If you run it with ansible-playbook /path/to/playbook.yaml you will get a list of all DeploymentConfig having requests or limits set:

PLAY [List all DeploymentConfig having a request or limit set] ***********************************************

TASK [Get a list of all DeploymentConfig on our OpenShift cluster] *******************************************
ok: [localhost]

TASK [debug] *************************************************************************************************
ok: [localhost] => {
    "to_update": [
        {
            "kind": "DeploymentConfig",
            "name": "router",
            "namespace": "default"
        },
        {
            "kind": "DeploymentConfig",
            "name": "docker-registry",
            "namespace": "default"
        },
        ...

PLAY RECAP ***************************************************************************************************
localhost                  : ok=2    changed=0    unreachable=0    failed=0

I completed the playbook to also find out the Deployment and StatefulSet objects having requests or limits set.

  tasks:

  [...]

  - name: Get a list of all Deployment on our OpenShift cluster
    command: oc get deploy -o json --all-namespaces
    register: oc_get_deploy
    changed_when: false

  - name: Get a list of all StatefulSet on our OpenShift cluster
    command: oc get sts -o json --all-namespaces
    register: oc_get_sts
    changed_when: false

  - block:

    [...]

    vars:
      all_objects: >
        {{ (oc_get_dc.stdout|from_json)['items'] }}
        + {{ (oc_get_deploy.stdout|from_json)['items'] }}
        + {{ (oc_get_sts.stdout|from_json)['items'] }}

And last but not least, I added a call to the oc set resources command in order to bring back those objects to the Best Effort QoS class.

  [...]

  - block:

    [...]

    - debug:
        msg: 'Will update {{ to_update|length }} objects'

    - pause:
        prompt: 'Proceed ?'

    - name: Change the QoS class to "Best Effort"
      command: >
        oc set resources {{ obj.kind }} {{ obj.name }} -n {{ obj.namespace }}
        --requests=cpu=0,memory=0 --limits=cpu=0,memory=0
      loop: '{{ to_update }}'
      loop_control:
        loop_var: obj

Since I do not want all Pods to have the Best Effort QoS class, I added a blacklist of critical namespaces that should not be touched.

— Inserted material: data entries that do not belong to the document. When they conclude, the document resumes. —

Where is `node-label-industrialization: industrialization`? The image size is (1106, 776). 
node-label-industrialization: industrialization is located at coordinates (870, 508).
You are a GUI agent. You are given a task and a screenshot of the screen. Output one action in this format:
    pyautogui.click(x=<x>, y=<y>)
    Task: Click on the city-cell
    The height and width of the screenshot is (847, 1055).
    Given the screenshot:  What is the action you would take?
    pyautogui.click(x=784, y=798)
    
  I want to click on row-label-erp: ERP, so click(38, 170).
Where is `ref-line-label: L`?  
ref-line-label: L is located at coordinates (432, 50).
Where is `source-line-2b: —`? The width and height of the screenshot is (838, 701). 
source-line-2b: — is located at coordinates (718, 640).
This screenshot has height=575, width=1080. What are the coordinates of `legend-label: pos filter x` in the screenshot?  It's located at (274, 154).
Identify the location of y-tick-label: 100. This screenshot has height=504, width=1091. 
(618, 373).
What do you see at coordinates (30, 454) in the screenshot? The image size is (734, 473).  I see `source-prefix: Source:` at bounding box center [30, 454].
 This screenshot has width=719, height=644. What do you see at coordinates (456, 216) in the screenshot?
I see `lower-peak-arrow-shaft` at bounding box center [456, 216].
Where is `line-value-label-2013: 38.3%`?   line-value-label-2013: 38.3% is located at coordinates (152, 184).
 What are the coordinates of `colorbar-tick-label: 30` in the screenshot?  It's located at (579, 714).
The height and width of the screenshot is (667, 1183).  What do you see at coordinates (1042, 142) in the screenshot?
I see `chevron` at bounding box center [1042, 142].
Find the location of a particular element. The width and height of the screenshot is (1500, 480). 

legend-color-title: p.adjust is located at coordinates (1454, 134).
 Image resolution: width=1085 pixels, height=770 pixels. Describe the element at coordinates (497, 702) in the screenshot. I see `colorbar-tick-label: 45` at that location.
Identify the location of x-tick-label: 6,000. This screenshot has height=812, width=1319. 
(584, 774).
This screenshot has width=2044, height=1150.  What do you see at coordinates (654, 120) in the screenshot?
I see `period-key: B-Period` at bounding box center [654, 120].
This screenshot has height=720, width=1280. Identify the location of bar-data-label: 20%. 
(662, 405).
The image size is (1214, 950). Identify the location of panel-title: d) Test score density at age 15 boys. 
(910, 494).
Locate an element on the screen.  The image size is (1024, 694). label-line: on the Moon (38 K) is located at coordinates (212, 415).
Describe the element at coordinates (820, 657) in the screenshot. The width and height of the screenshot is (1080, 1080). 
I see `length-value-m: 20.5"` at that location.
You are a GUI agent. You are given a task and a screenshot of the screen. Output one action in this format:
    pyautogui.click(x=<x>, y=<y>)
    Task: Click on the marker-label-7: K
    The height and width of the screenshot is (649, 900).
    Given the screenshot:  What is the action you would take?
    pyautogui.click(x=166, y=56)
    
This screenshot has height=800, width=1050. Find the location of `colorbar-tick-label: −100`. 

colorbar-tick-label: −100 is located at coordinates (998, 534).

- name: Change the QoS class of commodity projects
  hosts: localhost
  gather_facts: no
  vars:
    namespace_blacklist:
    - default
    - openshift-sdn
    - openshift-monitoring
    - openshift-console
    - openshift-web-console

  tasks:

    [...]

    - name: Change the QoS class to "Best Effort"
      command: >
        oc set resources {{ obj.kind }} {{ obj.name }} -n {{ obj.namespace }}
        --requests=cpu=0,memory=0 --limits=cpu=0,memory=0
      loop: '{{ to_update }}'
      loop_control:
        loop_var: obj
      when: obj.namespace not in namespace_blacklist

You can find the complete playbook here. Of course, it is very rough and would need to more work to be used on a daily basis but for a single use this is sufficient.